Collection entries
•••

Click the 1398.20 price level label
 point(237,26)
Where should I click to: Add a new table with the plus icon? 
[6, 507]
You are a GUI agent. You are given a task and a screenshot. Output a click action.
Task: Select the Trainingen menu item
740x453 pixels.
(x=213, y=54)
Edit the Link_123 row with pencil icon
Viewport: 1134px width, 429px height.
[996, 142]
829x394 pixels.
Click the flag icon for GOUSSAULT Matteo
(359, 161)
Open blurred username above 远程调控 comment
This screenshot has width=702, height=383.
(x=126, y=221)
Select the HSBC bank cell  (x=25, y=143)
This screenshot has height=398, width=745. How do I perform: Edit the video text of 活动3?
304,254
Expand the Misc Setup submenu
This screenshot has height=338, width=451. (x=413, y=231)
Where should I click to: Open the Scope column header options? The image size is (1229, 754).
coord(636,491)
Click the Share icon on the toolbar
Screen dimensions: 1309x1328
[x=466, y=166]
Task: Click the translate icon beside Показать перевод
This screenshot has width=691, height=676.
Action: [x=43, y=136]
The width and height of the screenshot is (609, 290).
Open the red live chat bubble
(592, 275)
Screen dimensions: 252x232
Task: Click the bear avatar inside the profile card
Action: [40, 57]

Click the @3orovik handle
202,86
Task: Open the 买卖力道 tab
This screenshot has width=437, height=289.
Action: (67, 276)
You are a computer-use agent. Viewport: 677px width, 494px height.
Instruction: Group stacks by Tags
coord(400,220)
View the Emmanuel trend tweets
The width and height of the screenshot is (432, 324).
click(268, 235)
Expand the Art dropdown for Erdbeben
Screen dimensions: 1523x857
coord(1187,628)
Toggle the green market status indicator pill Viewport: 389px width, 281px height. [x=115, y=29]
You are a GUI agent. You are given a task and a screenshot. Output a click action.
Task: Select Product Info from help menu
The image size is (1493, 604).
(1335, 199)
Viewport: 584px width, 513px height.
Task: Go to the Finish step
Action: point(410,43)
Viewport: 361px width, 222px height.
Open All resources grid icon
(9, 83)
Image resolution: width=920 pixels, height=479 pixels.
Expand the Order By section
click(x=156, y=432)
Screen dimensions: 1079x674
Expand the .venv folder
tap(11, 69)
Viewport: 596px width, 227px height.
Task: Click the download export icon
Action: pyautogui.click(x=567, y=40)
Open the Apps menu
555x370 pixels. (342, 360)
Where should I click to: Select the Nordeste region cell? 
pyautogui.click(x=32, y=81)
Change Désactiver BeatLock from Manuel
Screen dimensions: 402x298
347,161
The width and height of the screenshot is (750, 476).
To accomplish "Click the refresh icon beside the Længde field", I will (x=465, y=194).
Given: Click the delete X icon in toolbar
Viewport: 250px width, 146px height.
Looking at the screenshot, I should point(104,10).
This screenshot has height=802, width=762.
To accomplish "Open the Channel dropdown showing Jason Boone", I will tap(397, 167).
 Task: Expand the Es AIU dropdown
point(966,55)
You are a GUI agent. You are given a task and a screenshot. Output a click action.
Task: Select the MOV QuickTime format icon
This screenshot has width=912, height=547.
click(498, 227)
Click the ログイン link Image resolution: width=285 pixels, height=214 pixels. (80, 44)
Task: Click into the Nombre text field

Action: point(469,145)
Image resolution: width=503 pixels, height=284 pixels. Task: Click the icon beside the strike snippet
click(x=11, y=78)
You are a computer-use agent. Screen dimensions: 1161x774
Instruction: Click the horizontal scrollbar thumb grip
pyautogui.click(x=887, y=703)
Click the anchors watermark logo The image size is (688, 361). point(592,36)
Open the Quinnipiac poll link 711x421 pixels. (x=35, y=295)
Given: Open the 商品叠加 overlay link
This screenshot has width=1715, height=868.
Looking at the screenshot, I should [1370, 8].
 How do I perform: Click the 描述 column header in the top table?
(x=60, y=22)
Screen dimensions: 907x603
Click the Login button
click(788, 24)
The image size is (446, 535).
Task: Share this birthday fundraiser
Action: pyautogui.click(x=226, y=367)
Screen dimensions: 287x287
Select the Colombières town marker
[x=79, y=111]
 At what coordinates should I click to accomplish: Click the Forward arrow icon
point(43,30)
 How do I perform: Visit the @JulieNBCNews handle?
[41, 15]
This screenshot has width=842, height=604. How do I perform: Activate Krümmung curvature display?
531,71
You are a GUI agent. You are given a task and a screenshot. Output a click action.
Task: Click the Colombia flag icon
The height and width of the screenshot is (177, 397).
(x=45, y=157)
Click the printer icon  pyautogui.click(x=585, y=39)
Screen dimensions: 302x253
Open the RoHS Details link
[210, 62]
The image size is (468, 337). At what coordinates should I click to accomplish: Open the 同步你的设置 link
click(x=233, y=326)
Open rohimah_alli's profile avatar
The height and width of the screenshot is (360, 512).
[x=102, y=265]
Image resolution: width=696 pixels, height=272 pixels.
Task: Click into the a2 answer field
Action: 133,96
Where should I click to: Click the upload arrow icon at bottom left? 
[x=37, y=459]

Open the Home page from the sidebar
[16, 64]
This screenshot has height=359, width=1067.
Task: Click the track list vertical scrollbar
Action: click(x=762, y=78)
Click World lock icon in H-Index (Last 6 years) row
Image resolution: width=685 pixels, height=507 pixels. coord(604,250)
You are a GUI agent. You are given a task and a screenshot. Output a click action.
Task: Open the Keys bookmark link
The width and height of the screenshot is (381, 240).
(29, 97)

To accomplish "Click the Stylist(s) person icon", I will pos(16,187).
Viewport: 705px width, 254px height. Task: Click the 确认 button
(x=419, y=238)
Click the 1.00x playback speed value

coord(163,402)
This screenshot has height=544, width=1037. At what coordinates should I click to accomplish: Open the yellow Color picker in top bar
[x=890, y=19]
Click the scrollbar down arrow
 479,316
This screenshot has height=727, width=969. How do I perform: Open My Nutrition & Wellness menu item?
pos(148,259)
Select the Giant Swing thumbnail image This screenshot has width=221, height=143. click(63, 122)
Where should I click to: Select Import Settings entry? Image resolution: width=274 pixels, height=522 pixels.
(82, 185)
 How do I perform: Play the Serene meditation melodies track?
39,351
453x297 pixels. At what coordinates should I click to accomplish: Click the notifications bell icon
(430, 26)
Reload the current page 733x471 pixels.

•••

§ WHAT YOU HAVE TO DO
Reproduce every line in the records above that contains the word "will".

§ RESPONSE AREA
To accomplish "Click the refresh icon beside the Længde field", I will (x=465, y=194).
To accomplish "Open the Channel dropdown showing Jason Boone", I will tap(397, 167).
To accomplish "Click the Stylist(s) person icon", I will pos(16,187).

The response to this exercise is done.